Input records

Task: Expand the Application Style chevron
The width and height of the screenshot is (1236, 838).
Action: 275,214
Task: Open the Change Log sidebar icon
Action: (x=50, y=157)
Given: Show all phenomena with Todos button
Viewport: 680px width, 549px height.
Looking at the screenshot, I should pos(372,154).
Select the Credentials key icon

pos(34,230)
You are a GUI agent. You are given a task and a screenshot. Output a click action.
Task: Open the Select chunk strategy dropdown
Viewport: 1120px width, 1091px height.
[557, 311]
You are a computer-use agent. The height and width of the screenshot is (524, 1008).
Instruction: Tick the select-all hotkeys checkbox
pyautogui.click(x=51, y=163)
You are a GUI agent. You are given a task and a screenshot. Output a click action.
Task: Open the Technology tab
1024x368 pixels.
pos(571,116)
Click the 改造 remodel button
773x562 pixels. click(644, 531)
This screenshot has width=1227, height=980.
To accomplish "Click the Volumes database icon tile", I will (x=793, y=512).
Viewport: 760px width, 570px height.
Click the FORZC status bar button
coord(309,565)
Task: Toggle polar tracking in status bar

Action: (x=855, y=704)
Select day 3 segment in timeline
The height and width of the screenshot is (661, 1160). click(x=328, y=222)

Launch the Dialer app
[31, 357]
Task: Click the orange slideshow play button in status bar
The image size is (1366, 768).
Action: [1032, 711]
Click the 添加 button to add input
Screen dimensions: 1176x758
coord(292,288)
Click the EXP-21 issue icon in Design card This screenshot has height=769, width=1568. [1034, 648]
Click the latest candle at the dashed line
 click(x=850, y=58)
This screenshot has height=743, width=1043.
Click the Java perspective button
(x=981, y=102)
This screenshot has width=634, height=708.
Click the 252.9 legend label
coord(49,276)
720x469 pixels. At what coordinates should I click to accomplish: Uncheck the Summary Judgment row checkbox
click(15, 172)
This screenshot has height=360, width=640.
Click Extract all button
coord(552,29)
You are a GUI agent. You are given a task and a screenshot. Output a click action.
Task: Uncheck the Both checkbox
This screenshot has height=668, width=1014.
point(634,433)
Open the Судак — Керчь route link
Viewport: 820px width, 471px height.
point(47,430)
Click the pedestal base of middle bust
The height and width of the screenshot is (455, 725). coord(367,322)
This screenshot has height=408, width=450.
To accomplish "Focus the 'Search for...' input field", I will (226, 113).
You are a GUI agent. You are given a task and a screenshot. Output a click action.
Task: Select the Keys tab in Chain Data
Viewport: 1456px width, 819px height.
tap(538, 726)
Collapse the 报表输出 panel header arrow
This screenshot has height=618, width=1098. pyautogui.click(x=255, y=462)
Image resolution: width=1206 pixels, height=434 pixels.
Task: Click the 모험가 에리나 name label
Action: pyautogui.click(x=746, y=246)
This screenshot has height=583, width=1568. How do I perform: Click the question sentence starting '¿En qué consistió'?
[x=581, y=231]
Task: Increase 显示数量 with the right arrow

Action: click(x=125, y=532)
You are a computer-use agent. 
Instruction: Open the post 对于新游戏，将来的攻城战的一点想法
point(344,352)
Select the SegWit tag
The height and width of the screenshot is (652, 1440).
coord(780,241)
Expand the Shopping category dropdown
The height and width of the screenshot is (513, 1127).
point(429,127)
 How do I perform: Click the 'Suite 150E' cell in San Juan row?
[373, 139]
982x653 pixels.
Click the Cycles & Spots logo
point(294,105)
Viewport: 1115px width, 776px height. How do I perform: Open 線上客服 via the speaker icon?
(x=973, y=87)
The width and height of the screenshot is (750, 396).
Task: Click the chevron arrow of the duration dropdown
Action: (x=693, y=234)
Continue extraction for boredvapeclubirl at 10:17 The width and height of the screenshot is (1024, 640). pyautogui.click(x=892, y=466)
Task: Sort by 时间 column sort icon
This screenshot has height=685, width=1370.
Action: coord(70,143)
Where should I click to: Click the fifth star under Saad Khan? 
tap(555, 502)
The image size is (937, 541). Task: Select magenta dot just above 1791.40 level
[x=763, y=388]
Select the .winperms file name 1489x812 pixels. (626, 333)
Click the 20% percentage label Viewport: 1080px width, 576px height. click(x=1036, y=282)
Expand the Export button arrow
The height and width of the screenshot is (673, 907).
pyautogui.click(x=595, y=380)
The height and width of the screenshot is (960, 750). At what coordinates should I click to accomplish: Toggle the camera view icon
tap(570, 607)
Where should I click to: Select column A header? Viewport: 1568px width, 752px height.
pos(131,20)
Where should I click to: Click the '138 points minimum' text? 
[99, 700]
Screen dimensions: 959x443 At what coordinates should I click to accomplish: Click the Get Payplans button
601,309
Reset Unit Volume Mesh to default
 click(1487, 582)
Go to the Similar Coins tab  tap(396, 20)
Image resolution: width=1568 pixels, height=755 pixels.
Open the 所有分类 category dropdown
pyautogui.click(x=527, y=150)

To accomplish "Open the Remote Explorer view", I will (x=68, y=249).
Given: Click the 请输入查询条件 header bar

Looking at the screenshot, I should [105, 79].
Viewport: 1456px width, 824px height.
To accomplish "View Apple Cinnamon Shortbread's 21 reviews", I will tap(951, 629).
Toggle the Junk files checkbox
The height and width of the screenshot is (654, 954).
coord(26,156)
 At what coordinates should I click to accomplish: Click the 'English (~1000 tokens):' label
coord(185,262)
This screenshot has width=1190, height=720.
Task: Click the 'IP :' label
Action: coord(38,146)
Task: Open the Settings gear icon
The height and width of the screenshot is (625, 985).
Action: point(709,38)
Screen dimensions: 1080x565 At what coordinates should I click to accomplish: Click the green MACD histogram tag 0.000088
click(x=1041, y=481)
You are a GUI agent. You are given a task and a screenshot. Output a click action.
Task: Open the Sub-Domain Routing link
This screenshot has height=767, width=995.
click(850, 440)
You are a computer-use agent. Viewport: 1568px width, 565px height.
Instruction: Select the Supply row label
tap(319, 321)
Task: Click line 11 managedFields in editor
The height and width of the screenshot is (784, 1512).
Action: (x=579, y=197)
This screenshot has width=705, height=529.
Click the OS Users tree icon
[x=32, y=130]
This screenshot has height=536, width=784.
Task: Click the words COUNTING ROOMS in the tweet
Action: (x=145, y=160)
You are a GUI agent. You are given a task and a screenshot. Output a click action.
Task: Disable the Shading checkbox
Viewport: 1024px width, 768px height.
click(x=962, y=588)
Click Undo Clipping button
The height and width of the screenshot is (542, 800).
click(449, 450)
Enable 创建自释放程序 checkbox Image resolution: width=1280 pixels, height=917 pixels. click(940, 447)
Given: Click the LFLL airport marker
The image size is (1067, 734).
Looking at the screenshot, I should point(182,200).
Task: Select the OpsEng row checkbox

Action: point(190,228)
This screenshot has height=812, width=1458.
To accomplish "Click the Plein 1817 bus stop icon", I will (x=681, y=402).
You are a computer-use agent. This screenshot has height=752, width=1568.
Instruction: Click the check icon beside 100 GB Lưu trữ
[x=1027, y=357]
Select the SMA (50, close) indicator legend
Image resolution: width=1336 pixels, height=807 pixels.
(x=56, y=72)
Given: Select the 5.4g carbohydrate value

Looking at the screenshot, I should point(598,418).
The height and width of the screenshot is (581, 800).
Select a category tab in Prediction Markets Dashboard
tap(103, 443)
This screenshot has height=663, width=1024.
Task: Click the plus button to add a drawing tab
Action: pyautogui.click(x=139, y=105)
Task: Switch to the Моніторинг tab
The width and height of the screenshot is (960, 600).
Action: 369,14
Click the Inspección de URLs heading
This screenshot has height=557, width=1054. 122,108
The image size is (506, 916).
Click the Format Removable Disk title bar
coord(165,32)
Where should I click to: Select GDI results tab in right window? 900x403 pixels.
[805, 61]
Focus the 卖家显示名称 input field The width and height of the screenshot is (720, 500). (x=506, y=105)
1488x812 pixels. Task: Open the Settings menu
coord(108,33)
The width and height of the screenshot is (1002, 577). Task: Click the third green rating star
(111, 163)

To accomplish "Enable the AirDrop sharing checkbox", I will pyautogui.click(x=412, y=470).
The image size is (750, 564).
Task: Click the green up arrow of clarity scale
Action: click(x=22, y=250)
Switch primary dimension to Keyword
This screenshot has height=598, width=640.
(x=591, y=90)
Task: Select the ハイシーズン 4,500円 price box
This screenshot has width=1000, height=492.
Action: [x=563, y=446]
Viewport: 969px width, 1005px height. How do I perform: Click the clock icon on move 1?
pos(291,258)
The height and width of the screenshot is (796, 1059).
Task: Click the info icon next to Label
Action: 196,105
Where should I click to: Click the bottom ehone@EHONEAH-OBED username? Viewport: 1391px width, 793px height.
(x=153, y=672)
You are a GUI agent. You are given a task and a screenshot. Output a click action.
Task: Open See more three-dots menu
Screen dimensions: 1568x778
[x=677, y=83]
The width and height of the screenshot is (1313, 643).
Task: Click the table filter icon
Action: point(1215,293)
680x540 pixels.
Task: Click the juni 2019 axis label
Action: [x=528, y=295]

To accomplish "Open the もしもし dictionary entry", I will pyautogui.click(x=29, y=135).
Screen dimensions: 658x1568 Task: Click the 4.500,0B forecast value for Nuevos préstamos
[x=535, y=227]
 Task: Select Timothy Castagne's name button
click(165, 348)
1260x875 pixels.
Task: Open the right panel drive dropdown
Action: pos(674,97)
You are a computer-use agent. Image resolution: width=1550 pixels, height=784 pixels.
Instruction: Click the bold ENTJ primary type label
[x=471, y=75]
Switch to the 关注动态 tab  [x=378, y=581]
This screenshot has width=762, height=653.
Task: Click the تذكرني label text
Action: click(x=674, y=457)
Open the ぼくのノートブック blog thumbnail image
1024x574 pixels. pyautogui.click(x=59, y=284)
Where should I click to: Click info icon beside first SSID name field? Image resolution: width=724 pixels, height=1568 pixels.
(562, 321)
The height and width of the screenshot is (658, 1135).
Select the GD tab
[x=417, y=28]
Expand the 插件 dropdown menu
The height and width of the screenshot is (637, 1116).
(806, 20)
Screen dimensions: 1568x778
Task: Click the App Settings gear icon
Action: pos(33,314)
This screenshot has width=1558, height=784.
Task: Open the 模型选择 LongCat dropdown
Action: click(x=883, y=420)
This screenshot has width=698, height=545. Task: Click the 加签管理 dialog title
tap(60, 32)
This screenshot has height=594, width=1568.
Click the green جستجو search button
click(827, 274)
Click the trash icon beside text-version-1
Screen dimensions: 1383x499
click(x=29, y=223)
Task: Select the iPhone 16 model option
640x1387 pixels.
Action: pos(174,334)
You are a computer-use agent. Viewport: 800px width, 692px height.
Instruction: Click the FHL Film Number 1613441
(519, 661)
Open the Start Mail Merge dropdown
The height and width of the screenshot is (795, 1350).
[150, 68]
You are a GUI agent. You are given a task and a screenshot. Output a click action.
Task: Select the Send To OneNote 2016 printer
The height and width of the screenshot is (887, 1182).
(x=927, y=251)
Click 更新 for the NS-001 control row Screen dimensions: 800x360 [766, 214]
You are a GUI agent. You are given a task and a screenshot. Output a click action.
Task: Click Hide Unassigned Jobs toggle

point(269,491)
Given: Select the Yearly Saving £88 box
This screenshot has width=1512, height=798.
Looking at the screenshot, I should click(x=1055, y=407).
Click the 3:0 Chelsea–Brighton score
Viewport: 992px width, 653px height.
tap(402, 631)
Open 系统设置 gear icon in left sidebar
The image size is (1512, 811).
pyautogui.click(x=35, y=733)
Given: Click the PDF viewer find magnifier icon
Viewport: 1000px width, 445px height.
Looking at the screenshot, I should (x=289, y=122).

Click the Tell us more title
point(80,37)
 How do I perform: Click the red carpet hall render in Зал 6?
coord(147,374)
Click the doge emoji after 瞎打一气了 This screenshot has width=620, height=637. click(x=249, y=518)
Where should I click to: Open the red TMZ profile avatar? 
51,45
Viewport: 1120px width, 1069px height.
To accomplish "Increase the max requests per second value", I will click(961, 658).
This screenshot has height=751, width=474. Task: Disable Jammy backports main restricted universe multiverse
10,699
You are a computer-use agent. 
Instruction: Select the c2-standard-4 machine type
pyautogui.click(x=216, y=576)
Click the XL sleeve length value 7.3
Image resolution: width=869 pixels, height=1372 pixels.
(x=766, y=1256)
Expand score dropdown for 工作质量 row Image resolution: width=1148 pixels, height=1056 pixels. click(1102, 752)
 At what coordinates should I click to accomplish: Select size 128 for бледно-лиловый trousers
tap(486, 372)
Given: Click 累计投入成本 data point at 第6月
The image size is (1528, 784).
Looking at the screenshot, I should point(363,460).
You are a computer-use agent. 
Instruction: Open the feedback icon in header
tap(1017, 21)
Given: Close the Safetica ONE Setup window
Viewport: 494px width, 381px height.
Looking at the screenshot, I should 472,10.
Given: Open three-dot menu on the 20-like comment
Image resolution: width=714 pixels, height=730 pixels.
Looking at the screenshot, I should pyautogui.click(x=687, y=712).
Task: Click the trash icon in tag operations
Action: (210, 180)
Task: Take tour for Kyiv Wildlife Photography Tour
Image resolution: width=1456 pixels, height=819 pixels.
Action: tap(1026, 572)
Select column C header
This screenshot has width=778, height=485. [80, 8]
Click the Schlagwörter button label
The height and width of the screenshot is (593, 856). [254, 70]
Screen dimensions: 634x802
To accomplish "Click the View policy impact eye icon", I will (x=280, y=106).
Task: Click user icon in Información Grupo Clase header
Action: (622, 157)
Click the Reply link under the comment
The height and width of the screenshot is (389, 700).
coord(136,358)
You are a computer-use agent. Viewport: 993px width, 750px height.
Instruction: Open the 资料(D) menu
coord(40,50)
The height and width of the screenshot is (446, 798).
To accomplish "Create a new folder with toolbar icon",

What you are asked to do
Of the lines above, copy each that contains "three".

Solution
Task: Open See more three-dots menu
Given: Open three-dot menu on the 20-like comment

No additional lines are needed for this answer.